The Google Ngram Viewer is old news by now, and several have blogged about it. A few blogs were quick to identify the main issue around its reliability: OCR errors. This famous post about the medial (or long) s is particular amusing. Nonetheless, I’d like to go back on the topic after a discussion I had with my supervisor some time ago.
In brief, the Google Ngram Viewer allows one to plot occurrences of a search query on the vast collection of books that Google scanned and OCR’d for Google Books. To have a better idea of what it does, have a look at this Tumblr that collects interesting Ngrams, or try it out for yourself.
While looking at the Viewer with my supervisor, we tried to look for a few composers, particularly opera composers. We started by confirming our most obvious assumptions, like Beethoven being utterly dominant (in most corpora, and surely for a lot more than just Fidelio), closely followed by Purcell (in the English corpus) and Mozart. What baffled us for a bit was the fact that most of the composers seemed to experience a big drop around the 1950s and 1960s.
Once at home, I looked up in the English corpus some notorious opera composers between the 17th and early 20th century and confirmed this trend (N.B. this selection is not at all representative of the full landscape of opera composers, just first names that came to mind).
Now, what made us perplexed was the fact that academic and non-academic literature about composers probably grew after the 1950s rather than diminish.

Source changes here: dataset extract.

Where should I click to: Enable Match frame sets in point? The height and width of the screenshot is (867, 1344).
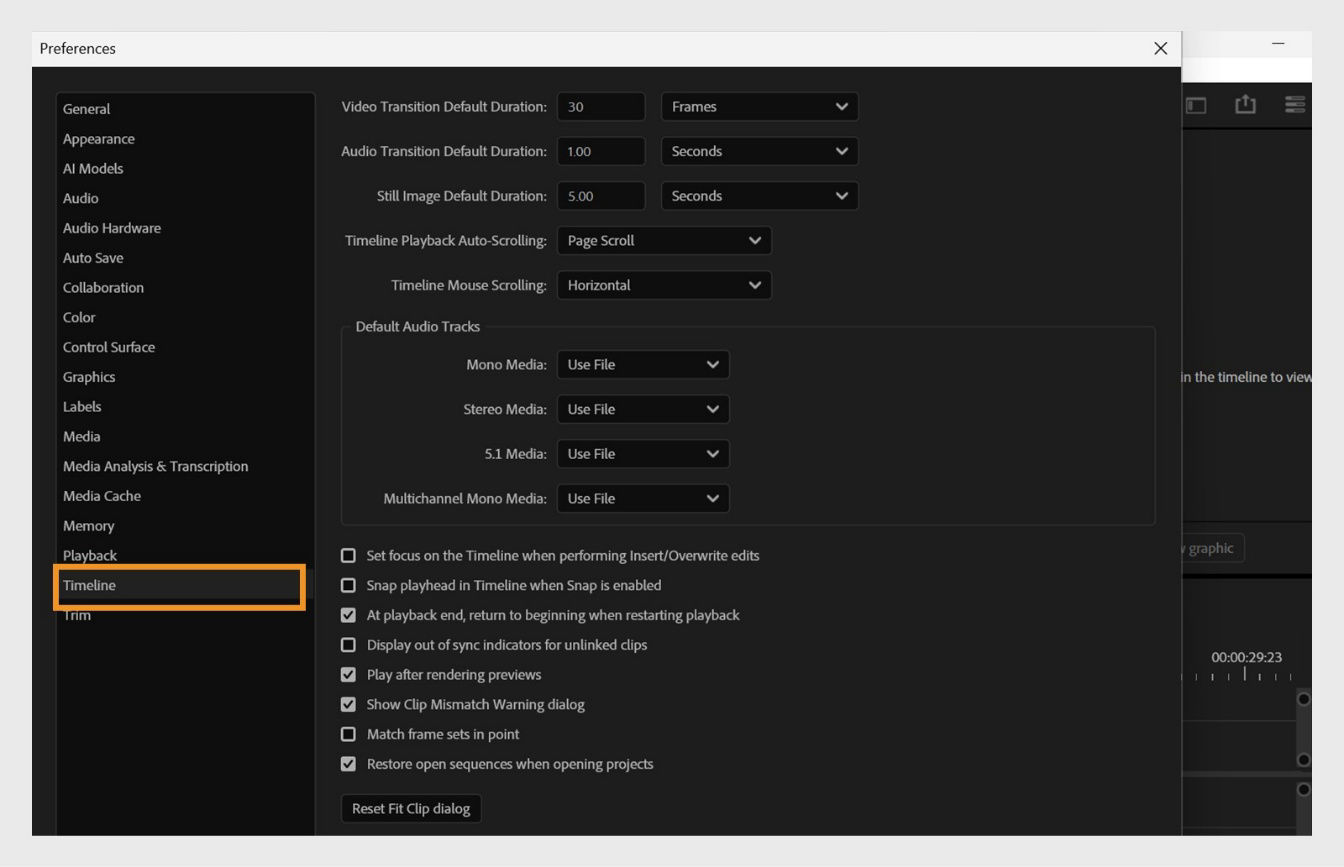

But in fact, the Ngram Viewer normalizes the occurrences by the number of books published every year. This is why on the Y axis we see percentages rather than number of occurrences. So why is the drop there?
After some head scratching, we got to the approximate conclusion that starting in the 1950s, book publishing begins targeting a larger and growing audience, resulting in a wider range of topics and genres. Notwithstanding the normalization, composers get submerged -in percentage of total published words per year- by many other printed words.
My knowledge of history of book publishing is very limited, but after doing some digging around I stumbled upon A history of British Publishing by John Feather that seems to confirm this idea. Specifically, the increase of adult literacy determined the success of paperback editions that “made [their] way into the British publishing scene in the 1950s…” and were ubiquitous by the 1970s. Assuming that a similar phenomenon took place in other English-speaking countries around the same years, we can tentatively take this as a plausible explanation for the drop.
It goes without saying that because of the noise caused by OCR, one should look with some suspicion to any information inferred from the Google Ngram Viewer. However, because of the corpus size, it is a unique tool and it shows the potential -and risks- of using numeric “evidence” to formulate and discuss theories about text-based culture.
I also find somewhat amusing that Google, by means of relevance rather than complexity, finally brought some computational linguistics on Science Magazine.
Trivia: apparently, the Ngram Viewer, or some components of it, is written in Python, as I could see from one error message that I got during one of my tests ;)
Why do you think the drop may be there? Leave your thoughts in the comments!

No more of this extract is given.